New Delhi: The Chamber of Trade and Industry (CTI) on Monday (July 12) said market associations could not be held responsible for maintaining law and order when they didn’t have any legal authority. This was the responsibility of the police and the district administration. CTI raised an objection to the Delhi Disaster Management Authority’s (DDMA) orders putting the onus for controlling crowds in markets on their respective associations, a traders’ body wrote to Lieutenant Governor Anil Baijal
In recent weeks, several markets in Delhi have been shut by the DDMA due to the violation of Covid norms like maintaining social distancing.

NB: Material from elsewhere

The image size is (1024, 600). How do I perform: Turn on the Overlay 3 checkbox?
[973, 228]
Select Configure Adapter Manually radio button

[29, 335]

In its orders, the DDMA has said that it is the responsibility of the respective market associations to take all measures to ensure that Covid-appropriate behaviour is followed.
In a statement, CTI chairman Brijesh Goyal said shopkeepers could only be held responsible for their shops and godowns. He said, “It (DDMA order) states that it is the responsibility of the market welfare association to control the crowd in markets and (ensure that people) follow Covid-appropriate behaviour. How can a market association handle the crowd and enforce law and order without having any legal authority?”
Goyal said the CTI requested Baijal, who is also the DDMA chairman, to withdraw the line from its orders putting the onus for controlling crowds in markets on market associations. The responsibility of ensuring that Covid guidelines are followed in public places lies with municipal bodies, police, and district administration, he said. “The markets are being made soft targets,” he alleged.
Delhi was under a lockdown from April 19 to May 30 during the second wave of the Covid pandemic. Markets were allowed to open from June 7 under a phased reopening plan of the city government. The Delhi government ordered the closure of the Janpath market for the violation of Covid protocols on Monday. Earlier, markets in Lajpat Nagar, Laxmi Nagar, Kamla Nagar, Sarojini Nagar and parts of Sadar Bazar and Karol Bagh were shut by the DDMA.